### Set exercise
Reproduce word for word the portion of the passage on unmarried couples living together that falls between "As the national" and "ever getting married.", inclusive.

### Reading passage
— Begin —

As the national divorce rate for new marriages hovers around 50%, couples living together before marriage or in lieu of marriage is an increasingly routine arrangement. Media coverage has played a part by confirming what many people knew anecdotally: that people are choosing to live together as a committed couple without ever getting married.
What is also increasing in frequency and necessity is for cohabitating couples to be proactive in laying the legal groundwork for how they plan to live together, acquire or pay for assets, and how they should disentangle themselves from such arrangements in the event that they break-up. It can be a difficult conversation to have – no less difficult than one party asking the other for a pre-nuptial agreement – and the introduction of real world considerations may burst the romantic bubble for some, but the risks are real and people’s lives change – the boyfriend with a steady paycheck has gone back to school and is unable to pay half the mortgage; your girlfriend can not afford her to contribute to household expenses when she loses her job; you have a child together.

— End —

### Supplied data
— Begin —

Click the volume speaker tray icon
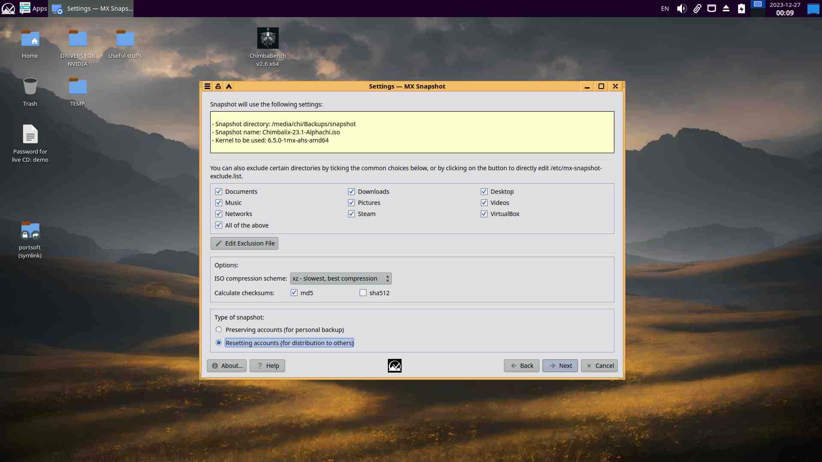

— End —

### The result
As the national divorce rate for new marriages hovers around 50%, couples living together before marriage or in lieu of marriage is an increasingly routine arrangement. Media coverage has played a part by confirming what many people knew anecdotally: that people are choosing to live together as a committed couple without ever getting married.